Cessot explained that these collaborations play an important role in building brand awareness and bringing different creative perspectives into the Uniqlo universe.
“We are very intentional about whom we choose to work with, partnering with designers and artists whose values and approach align with our ‘lifewear’ philosophy.
“Working with this community of creatives allows us to translate their distinct points of view into designs that are accessible, functional and rooted in everyday wear, while also helping us connect with new and diverse audiences.
“UT, our graphic T-shirt collections, make up a key part of that strategy as well. They allow us to engage with niche fandoms, cultural moments and artistic communities across music, art, film, anime and pop culture. From a business perspective, UT often serves as an accessible entry point into the brand, bringing new customers into Uniqlo and encouraging more frequent engagement. Through UT, customers can express personal interests while still engaging with our core ‘lifewear’ offering, reinforcing the idea that we are truly made for all at Uniqlo.”
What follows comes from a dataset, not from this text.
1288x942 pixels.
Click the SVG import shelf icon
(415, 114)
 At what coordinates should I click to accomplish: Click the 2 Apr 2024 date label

Can Uniqlo truly crack the US retail market?
Neil Saunders, managing director at GlobalData, argued that while Uniqlo’s offering of elevated basics, advanced fabric technologies and distinctive fashion collaborations gives the retailer a strong product proposition, its biggest challenge remains market penetration.
“Uniqlo does not have all that many stores and is absent from many major retail locations,” he said. “This is why it is opening more stores. This will gradually improve brand recognition and drive sales growth. However, the process is deliberately slow because Uniqlo wants to find the right locations and optimise the experience for each market.
“Some of the newer stores, like the one that just opened in Chicago, are excellent in terms of presentation, design and the way they take the customer on a journey. It is a good example of how Uniqlo is focused on optimising the customer experience to ensure stores support the brand and drive sales.”
Building on Saunders’ points, retail strategist Christine Russo, principal of Retail Creative and Consulting Agency (RCCA), suggested that slowing sales growth in China is also helping drive Uniqlo’s expansion ambitions in the US.
For FY25, ending August 31, Fast Retailing Co, Uniqlo’s parent, reported that sales in the Greater China region declined by roughly 4 per cent year-on-year, with a similar drop recorded in mainland China.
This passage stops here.